* SUPPLIED MATERIAL *
* * *
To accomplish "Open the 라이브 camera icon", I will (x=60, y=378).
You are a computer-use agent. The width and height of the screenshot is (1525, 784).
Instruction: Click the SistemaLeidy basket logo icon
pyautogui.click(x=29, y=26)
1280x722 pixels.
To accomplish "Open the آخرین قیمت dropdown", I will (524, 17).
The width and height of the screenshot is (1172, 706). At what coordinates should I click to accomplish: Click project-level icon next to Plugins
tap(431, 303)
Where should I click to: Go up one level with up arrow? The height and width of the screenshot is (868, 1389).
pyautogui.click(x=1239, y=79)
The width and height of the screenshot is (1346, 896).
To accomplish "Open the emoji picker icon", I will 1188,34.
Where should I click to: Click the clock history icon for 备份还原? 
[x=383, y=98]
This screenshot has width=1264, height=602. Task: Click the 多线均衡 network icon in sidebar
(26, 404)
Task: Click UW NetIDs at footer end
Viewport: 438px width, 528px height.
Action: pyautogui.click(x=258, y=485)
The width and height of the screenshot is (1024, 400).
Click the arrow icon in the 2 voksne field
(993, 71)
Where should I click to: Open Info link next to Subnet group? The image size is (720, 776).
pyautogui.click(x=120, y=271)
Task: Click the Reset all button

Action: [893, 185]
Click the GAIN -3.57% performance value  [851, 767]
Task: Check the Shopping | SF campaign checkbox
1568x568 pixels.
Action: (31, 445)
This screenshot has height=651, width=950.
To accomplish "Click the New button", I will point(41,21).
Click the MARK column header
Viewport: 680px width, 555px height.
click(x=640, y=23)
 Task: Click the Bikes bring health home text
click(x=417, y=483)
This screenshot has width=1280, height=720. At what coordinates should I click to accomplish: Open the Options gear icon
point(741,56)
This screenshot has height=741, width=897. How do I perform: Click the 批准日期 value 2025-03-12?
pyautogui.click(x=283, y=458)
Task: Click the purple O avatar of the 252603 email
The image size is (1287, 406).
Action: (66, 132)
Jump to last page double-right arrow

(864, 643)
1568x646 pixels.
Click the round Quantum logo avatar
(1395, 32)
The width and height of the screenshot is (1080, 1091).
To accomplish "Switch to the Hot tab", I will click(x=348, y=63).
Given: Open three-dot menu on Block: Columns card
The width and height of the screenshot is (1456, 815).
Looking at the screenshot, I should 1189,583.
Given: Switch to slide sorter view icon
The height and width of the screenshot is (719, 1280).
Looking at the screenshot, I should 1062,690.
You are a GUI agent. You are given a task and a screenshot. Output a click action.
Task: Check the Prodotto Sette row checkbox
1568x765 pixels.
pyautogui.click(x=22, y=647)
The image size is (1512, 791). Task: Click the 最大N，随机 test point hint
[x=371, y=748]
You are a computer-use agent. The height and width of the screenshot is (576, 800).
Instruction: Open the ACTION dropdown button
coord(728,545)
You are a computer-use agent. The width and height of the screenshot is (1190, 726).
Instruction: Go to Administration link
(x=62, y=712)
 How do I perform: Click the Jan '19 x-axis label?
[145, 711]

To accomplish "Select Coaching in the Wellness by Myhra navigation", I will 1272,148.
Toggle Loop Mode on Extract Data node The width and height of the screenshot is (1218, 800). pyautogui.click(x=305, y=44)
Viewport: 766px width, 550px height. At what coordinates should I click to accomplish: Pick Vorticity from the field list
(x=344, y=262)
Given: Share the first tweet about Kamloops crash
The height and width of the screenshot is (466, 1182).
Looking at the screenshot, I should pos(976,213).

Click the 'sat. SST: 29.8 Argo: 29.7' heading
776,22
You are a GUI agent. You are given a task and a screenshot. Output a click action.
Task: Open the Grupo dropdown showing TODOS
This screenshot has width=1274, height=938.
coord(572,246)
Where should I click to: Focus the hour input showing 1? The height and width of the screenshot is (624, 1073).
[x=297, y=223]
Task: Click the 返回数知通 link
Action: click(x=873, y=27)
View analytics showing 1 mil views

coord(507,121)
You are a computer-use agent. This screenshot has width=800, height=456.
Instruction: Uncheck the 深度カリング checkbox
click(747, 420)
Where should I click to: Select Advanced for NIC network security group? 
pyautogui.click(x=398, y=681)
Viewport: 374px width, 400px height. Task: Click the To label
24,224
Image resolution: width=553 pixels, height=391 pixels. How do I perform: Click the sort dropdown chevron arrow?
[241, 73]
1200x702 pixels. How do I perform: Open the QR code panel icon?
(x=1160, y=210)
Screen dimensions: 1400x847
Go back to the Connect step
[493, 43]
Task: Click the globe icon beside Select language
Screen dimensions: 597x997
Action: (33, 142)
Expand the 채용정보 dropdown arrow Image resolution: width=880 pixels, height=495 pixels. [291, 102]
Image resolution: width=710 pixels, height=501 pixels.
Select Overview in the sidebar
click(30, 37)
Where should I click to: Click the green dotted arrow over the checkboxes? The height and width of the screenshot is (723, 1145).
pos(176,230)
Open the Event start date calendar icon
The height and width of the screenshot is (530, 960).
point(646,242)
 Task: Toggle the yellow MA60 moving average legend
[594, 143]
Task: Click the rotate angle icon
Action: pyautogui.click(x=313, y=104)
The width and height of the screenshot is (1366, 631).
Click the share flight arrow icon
* * *
* WHAT IS EXPECTED *
Please set down each entry again, word for word.

* RESULT OF THE EXERCISE *
To accomplish "Open the 라이브 camera icon", I will (x=60, y=378).
You are a computer-use agent. The width and height of the screenshot is (1525, 784).
Instruction: Click the SistemaLeidy basket logo icon
pyautogui.click(x=29, y=26)
1280x722 pixels.
To accomplish "Open the آخرین قیمت dropdown", I will (524, 17).
The width and height of the screenshot is (1172, 706). At what coordinates should I click to accomplish: Click project-level icon next to Plugins
tap(431, 303)
Where should I click to: Go up one level with up arrow? The height and width of the screenshot is (868, 1389).
pyautogui.click(x=1239, y=79)
The width and height of the screenshot is (1346, 896).
To accomplish "Open the emoji picker icon", I will 1188,34.
Where should I click to: Click the clock history icon for 备份还原? 
[x=383, y=98]
This screenshot has width=1264, height=602. Task: Click the 多线均衡 network icon in sidebar
(26, 404)
Task: Click UW NetIDs at footer end
Viewport: 438px width, 528px height.
Action: pyautogui.click(x=258, y=485)
The width and height of the screenshot is (1024, 400).
Click the arrow icon in the 2 voksne field
(993, 71)
Where should I click to: Open Info link next to Subnet group? The image size is (720, 776).
pyautogui.click(x=120, y=271)
Task: Click the Reset all button

Action: [893, 185]
Click the GAIN -3.57% performance value  [851, 767]
Task: Check the Shopping | SF campaign checkbox
1568x568 pixels.
Action: (31, 445)
This screenshot has height=651, width=950.
To accomplish "Click the New button", I will point(41,21).
Click the MARK column header
Viewport: 680px width, 555px height.
click(x=640, y=23)
 Task: Click the Bikes bring health home text
click(x=417, y=483)
This screenshot has width=1280, height=720. At what coordinates should I click to accomplish: Open the Options gear icon
point(741,56)
This screenshot has height=741, width=897. How do I perform: Click the 批准日期 value 2025-03-12?
pyautogui.click(x=283, y=458)
Task: Click the purple O avatar of the 252603 email
The image size is (1287, 406).
Action: (66, 132)
Jump to last page double-right arrow

(864, 643)
1568x646 pixels.
Click the round Quantum logo avatar
(1395, 32)
The width and height of the screenshot is (1080, 1091).
To accomplish "Switch to the Hot tab", I will click(x=348, y=63).
Given: Open three-dot menu on Block: Columns card
The width and height of the screenshot is (1456, 815).
Looking at the screenshot, I should 1189,583.
Given: Switch to slide sorter view icon
The height and width of the screenshot is (719, 1280).
Looking at the screenshot, I should 1062,690.
You are a GUI agent. You are given a task and a screenshot. Output a click action.
Task: Check the Prodotto Sette row checkbox
1568x765 pixels.
pyautogui.click(x=22, y=647)
The image size is (1512, 791). Task: Click the 最大N，随机 test point hint
[x=371, y=748]
You are a computer-use agent. The height and width of the screenshot is (576, 800).
Instruction: Open the ACTION dropdown button
coord(728,545)
You are a computer-use agent. The width and height of the screenshot is (1190, 726).
Instruction: Go to Administration link
(x=62, y=712)
 How do I perform: Click the Jan '19 x-axis label?
[145, 711]

To accomplish "Select Coaching in the Wellness by Myhra navigation", I will 1272,148.
Toggle Loop Mode on Extract Data node The width and height of the screenshot is (1218, 800). pyautogui.click(x=305, y=44)
Viewport: 766px width, 550px height. At what coordinates should I click to accomplish: Pick Vorticity from the field list
(x=344, y=262)
Given: Share the first tweet about Kamloops crash
The height and width of the screenshot is (466, 1182).
Looking at the screenshot, I should pos(976,213).

Click the 'sat. SST: 29.8 Argo: 29.7' heading
776,22
You are a GUI agent. You are given a task and a screenshot. Output a click action.
Task: Open the Grupo dropdown showing TODOS
This screenshot has width=1274, height=938.
coord(572,246)
Where should I click to: Focus the hour input showing 1? The height and width of the screenshot is (624, 1073).
[x=297, y=223]
Task: Click the 返回数知通 link
Action: click(x=873, y=27)
View analytics showing 1 mil views

coord(507,121)
You are a computer-use agent. This screenshot has width=800, height=456.
Instruction: Uncheck the 深度カリング checkbox
click(747, 420)
Where should I click to: Select Advanced for NIC network security group? 
pyautogui.click(x=398, y=681)
Viewport: 374px width, 400px height. Task: Click the To label
24,224
Image resolution: width=553 pixels, height=391 pixels. How do I perform: Click the sort dropdown chevron arrow?
[241, 73]
1200x702 pixels. How do I perform: Open the QR code panel icon?
(x=1160, y=210)
Screen dimensions: 1400x847
Go back to the Connect step
[493, 43]
Task: Click the globe icon beside Select language
Screen dimensions: 597x997
Action: (33, 142)
Expand the 채용정보 dropdown arrow Image resolution: width=880 pixels, height=495 pixels. [291, 102]
Image resolution: width=710 pixels, height=501 pixels.
Select Overview in the sidebar
click(30, 37)
Where should I click to: Click the green dotted arrow over the checkboxes? The height and width of the screenshot is (723, 1145).
pos(176,230)
Open the Event start date calendar icon
The height and width of the screenshot is (530, 960).
point(646,242)
 Task: Toggle the yellow MA60 moving average legend
[594, 143]
Task: Click the rotate angle icon
Action: pyautogui.click(x=313, y=104)
The width and height of the screenshot is (1366, 631).
Click the share flight arrow icon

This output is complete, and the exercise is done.